Which, like cropping out or obscuring faces, can occasionally be a more sensitive way to represent a person.
Jan Sochor takes another approach in his photograph of a patient with leprosy in Haiti. He makes this person’s infected feet seem abstract and strange. They are barely recognizable.
This picture dissociates me from the personality connected to those feet. Similar to some of Flaccavento’s pictures, I don’t see a being here so much as I see a disease. The feet are gruesome. I feel revulsion and alarm. (Jan Sochor also has an essay about Haiti posted on PhotoPhilanthropy.org although this picture is from his blog.)

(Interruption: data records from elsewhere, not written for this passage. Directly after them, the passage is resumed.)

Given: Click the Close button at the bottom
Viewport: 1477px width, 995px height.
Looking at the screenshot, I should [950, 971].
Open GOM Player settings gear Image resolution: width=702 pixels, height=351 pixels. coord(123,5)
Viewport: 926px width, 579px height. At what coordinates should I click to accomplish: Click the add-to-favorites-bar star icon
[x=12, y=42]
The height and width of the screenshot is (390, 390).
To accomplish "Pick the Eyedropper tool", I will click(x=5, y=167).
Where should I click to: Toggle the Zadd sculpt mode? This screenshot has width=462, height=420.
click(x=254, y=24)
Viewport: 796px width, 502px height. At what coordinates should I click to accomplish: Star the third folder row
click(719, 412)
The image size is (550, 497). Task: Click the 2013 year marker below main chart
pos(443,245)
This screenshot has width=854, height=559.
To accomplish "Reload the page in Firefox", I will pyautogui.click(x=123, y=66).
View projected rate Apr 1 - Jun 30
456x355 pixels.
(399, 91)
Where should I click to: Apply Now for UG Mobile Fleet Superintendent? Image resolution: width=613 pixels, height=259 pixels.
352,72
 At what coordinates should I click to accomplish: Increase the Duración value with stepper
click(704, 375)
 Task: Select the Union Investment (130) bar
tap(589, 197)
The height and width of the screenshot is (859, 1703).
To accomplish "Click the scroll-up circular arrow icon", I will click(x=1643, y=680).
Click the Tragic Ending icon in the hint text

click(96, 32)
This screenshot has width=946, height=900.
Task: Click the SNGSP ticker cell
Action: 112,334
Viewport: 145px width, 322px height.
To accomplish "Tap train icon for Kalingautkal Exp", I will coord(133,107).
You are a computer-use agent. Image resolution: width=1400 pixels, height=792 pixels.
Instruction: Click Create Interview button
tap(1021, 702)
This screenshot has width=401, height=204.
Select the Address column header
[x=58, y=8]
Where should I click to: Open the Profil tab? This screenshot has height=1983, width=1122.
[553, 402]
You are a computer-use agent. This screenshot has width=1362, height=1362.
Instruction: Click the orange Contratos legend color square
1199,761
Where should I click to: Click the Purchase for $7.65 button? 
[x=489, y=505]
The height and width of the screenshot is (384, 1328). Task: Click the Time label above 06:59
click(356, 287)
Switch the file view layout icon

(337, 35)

Ehrin Macksey does something very different again. His photographs of a leprosy colony in Vietnam–for Send Me/Kairos Coalition–depict the lives of the people in the village more than they depict the disease itself. In his images, the dock where a woman cleans her vegetables
or the monthly rations of meat each person receives
or the prayers said in a Buddhist temple
are points of entry for a visitor to this town. In his images I am aware of many lives, all intertwined. I’m aware of time: a past and a future. There is a disease in the village, but there are also people.
In spite of the harsh light, this photograph of a man named Bop feels tender. I find my mind lingering, holding onto it for a moment.
Each of these artists tells an important story. Each is searching for a way to gingerly illustrate an issue that can be hard to look at.